Variable (HD)

Information at a Glance

Parameter	Description
Category	Transform
Data source type	HD
Send output to other operators	Yes
Data processing tool	Pig

Note: The Variable (HD) operator is for Hadoop data only. For database data, use the Variable (DB) operator.

Important: The created variables are static in nature. They cannot dynamically change during runtime.

The Variable operator also allows users to divide the data rows into quantiles, adding quantile variables to the data. Dividing the data into such smaller and smaller divisions (quantiles) provides an understanding of the overall data distribution patterns.

Input

An operator that can output a data set.

Configuration

Parameter	Description
Notes	Notes or helpful information about this operator's parameter settings. When you enter content in the Notes field, a yellow asterisk appears on the operator.
Variables	Define the expression(s) to create the new Variable column(s). For details, see Define Variables dialog and Define Quantile Variables dialog.
Quantile Variables	If the new variable to create is a quantile variable, select the required column(s) to use for deriving the quantiles. The possible quantile types are Average Ascend (which automatically creates the bins) and Customize (which manually defines the variable bins).
Columns	See Select Columns dialog.

Store Results?	Specifies whether to store the results. true - results are stored. false - the data set is passed to the next operator without storing.
Results Location	The HDFS directory where the results of the operator are stored. This is the main directory, the subdirectory of which is specified in Results Name. Click Choose File to open the Hadoop File Explorer dialog and browse to the storage location. Do not edit the text directly.
Results Name	The name of the file in which to store the results.
Overwrite	Specifies whether to delete existing data at that path and file name. Yes - if the path exists, delete that file and save the results. No - Fail if the path already exists.

Storage Format

Select the format in which to store the results. The storage format is determined by your type of operator.
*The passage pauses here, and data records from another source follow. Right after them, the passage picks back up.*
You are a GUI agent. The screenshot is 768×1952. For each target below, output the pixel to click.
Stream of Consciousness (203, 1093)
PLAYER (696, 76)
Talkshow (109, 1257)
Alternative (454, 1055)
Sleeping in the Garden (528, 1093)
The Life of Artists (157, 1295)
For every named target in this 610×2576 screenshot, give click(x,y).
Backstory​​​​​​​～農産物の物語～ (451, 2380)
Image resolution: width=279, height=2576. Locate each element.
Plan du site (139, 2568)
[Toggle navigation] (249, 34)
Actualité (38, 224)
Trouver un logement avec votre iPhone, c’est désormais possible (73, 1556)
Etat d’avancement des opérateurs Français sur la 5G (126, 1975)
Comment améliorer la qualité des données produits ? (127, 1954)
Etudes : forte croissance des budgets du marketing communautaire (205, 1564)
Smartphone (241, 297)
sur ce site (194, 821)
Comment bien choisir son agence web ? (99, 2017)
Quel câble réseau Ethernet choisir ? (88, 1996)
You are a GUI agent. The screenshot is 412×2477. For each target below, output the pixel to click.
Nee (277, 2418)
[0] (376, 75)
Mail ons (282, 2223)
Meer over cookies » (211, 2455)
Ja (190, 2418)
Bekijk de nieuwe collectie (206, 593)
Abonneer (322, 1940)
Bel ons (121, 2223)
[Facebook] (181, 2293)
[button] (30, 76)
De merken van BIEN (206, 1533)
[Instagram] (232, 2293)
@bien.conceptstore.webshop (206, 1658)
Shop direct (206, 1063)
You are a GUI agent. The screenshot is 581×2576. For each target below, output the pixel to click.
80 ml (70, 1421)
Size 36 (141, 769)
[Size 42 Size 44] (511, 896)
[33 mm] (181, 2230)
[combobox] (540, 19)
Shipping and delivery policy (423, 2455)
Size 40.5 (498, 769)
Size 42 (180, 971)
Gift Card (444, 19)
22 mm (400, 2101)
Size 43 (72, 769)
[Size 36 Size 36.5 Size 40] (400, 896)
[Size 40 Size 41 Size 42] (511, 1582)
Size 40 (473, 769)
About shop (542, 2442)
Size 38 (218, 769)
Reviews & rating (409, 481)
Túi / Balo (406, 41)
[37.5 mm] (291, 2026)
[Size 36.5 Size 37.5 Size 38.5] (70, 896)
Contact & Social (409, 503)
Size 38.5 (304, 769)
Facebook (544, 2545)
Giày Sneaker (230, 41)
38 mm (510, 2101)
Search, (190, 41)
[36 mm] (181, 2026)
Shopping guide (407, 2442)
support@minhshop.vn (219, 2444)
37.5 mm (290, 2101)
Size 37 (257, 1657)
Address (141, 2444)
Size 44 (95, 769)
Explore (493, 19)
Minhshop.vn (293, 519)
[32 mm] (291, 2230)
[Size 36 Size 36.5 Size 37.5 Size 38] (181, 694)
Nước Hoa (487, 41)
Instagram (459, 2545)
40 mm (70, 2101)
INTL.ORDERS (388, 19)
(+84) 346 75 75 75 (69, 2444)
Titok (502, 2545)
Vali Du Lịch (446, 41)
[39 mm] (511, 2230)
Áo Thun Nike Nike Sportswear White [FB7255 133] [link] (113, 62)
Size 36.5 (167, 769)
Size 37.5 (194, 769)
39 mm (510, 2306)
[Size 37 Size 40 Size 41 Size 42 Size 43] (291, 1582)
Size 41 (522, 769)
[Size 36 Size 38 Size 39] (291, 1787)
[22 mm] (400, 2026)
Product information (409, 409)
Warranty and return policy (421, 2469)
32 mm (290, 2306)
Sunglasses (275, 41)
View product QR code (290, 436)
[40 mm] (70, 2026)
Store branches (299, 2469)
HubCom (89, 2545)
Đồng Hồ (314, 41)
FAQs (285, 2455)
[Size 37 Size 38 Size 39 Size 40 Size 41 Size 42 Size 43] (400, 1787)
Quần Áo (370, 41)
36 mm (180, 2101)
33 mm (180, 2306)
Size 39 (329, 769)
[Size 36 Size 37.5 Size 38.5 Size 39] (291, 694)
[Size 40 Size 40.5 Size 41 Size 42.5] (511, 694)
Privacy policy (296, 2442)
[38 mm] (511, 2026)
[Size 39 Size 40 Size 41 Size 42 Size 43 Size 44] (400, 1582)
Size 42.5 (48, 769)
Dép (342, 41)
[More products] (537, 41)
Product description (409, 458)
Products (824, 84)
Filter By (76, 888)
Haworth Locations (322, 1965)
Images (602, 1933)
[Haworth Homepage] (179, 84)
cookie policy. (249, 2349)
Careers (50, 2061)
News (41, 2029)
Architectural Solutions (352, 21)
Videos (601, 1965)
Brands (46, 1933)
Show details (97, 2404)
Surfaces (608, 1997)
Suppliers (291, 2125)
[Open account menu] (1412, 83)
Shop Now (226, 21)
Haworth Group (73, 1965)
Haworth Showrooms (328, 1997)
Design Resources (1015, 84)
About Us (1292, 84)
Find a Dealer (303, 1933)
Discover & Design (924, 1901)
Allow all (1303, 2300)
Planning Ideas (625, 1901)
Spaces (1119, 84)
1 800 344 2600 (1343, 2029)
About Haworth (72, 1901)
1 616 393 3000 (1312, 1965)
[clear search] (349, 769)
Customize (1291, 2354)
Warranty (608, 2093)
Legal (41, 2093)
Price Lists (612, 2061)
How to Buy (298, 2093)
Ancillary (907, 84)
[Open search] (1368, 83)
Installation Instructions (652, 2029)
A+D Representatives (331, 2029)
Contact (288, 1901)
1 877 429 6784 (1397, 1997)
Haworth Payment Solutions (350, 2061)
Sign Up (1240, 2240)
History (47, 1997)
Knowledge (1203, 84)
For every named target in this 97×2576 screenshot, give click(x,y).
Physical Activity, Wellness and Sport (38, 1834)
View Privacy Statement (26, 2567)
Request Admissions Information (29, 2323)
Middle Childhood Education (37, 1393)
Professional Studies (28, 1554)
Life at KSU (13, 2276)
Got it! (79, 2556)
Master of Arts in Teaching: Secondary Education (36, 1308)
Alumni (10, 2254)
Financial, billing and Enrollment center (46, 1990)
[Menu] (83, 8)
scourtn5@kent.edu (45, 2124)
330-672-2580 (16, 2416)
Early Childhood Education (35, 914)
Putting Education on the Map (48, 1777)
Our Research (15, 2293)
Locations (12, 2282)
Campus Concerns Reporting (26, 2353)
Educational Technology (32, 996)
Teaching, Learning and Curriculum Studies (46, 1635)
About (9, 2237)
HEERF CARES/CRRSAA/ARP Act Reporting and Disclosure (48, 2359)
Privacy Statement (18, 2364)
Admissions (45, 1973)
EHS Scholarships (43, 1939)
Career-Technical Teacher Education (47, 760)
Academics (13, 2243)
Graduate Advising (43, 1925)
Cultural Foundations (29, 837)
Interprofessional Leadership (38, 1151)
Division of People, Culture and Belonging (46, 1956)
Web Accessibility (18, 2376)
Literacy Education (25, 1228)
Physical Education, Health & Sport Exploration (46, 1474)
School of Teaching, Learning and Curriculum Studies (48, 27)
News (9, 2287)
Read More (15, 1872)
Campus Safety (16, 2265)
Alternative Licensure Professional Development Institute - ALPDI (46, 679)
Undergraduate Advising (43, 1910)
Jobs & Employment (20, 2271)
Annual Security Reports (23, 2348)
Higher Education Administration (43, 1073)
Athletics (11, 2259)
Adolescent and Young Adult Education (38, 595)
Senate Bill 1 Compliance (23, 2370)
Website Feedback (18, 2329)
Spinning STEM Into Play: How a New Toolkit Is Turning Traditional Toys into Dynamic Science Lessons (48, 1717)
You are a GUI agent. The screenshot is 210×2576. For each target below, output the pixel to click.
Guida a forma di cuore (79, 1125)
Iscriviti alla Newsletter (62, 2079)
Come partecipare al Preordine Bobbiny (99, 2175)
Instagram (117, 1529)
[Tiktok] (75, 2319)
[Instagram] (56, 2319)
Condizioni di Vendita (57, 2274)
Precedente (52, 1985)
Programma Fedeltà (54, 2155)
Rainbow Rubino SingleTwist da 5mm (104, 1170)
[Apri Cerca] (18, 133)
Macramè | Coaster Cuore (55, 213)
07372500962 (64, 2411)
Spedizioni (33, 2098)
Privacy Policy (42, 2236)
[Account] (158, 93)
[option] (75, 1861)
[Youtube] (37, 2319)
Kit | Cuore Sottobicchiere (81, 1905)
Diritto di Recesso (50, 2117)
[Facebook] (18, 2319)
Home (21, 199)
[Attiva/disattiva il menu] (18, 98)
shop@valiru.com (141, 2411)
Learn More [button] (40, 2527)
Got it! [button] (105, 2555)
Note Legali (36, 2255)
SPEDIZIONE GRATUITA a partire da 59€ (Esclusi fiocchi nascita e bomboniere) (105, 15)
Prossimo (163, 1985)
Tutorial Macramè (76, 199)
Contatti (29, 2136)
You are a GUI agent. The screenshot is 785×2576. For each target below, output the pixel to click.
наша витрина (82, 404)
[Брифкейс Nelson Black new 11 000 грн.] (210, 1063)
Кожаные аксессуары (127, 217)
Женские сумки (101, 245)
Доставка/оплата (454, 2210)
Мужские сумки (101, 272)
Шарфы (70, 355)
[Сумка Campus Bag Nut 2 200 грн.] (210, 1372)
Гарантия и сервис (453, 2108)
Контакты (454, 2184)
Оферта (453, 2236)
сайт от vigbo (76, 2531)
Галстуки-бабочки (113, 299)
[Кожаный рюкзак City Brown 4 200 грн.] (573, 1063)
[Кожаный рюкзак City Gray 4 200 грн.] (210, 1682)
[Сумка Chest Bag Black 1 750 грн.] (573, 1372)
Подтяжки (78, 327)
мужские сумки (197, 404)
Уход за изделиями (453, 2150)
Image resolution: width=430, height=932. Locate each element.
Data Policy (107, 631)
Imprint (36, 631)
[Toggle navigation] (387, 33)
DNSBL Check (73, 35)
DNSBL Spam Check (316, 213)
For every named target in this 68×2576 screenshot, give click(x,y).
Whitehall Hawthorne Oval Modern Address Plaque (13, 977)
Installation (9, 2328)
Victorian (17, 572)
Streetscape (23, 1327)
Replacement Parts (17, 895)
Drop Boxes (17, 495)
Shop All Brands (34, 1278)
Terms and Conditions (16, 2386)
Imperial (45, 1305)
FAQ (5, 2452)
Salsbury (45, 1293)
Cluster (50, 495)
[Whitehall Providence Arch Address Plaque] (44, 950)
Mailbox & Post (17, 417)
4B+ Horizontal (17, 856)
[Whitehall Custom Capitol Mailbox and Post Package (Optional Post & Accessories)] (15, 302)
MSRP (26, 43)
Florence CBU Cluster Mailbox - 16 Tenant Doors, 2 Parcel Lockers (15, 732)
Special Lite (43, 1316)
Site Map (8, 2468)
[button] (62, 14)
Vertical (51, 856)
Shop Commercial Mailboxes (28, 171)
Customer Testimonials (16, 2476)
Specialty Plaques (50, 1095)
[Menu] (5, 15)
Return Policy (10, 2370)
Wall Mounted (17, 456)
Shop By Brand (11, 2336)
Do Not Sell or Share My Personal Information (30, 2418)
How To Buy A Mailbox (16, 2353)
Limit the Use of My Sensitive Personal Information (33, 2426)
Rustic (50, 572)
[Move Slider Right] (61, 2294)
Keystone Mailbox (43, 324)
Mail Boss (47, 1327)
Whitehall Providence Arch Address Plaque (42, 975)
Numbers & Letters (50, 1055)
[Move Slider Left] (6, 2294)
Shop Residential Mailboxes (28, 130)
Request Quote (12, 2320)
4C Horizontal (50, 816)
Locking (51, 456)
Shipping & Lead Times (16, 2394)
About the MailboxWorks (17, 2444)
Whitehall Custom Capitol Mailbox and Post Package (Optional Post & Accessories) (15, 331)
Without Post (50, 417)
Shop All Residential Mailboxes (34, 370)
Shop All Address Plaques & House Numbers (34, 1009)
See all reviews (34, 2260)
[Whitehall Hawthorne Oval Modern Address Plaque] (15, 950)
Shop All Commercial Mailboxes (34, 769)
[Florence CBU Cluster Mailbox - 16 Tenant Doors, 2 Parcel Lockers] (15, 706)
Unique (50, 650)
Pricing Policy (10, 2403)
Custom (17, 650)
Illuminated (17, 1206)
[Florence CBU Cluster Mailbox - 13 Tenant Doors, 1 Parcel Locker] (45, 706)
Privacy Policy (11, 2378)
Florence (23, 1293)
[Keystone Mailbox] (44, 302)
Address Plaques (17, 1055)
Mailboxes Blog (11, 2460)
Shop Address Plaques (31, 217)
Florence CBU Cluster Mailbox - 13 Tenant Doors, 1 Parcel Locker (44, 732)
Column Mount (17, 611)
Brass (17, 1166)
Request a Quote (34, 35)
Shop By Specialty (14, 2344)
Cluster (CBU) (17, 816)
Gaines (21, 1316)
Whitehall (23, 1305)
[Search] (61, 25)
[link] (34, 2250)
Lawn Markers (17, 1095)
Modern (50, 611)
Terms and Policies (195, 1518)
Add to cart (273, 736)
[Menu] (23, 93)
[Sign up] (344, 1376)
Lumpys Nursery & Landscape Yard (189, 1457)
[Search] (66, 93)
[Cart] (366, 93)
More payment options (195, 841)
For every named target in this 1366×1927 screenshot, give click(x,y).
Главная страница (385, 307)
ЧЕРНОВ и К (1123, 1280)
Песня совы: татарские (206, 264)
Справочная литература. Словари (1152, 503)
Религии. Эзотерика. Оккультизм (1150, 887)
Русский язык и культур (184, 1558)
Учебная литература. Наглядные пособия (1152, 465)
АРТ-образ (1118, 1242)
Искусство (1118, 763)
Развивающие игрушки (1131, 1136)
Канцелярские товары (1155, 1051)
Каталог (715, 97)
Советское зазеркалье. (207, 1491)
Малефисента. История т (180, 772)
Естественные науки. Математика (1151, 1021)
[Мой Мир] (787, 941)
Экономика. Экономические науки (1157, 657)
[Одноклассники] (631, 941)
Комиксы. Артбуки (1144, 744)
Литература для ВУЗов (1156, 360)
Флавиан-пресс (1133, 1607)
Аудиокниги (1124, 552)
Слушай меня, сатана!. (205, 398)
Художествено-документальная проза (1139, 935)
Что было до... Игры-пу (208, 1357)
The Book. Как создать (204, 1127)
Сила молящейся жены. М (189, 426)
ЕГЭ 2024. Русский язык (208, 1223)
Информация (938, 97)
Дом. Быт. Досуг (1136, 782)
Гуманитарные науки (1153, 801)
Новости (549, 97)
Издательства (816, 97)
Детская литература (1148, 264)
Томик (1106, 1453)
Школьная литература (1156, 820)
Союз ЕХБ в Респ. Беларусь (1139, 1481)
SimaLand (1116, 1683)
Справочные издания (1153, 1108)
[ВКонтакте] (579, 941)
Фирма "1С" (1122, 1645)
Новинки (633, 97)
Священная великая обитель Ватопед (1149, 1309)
Typical formats are Avro, CSV, TSV, or Parquet.

Compression

Select the type of compression for the output.

Available Parquet compression options.

GZIP
Deflate
Snappy
no compression

Available Avro compression options.

Deflate
Snappy
no compression

Use Spark

If Yes (the default), uses Spark to optimize calculation time.

Advanced Spark Settings Automatic Optimization

Yes specifies using the default Spark optimization settings.
No enables providing customized Spark optimization. Click Edit Settings to customize Spark optimization. See Advanced Settings dialog for more information.

Output

Visual Output

The data rows of the output table or view displayed. The new Variable columns, such as morethan3k in the example below, are displayed.

To see all of the data rows in addition to the derived variables, select all columns for the Columns parameter.

Data Output

A data set of the newly created table or view.

Additional Notes

The Variable operator also provides the following useful functions.

Parse data fields stored in a key-value pair format, such as JSON, dictionaries, and database STRUCT formats. For details, see Key-Value Pairs Parsing Example using the Variable Operator.
Convert datetime formats. For more information, see datetime Format Conversion Examples.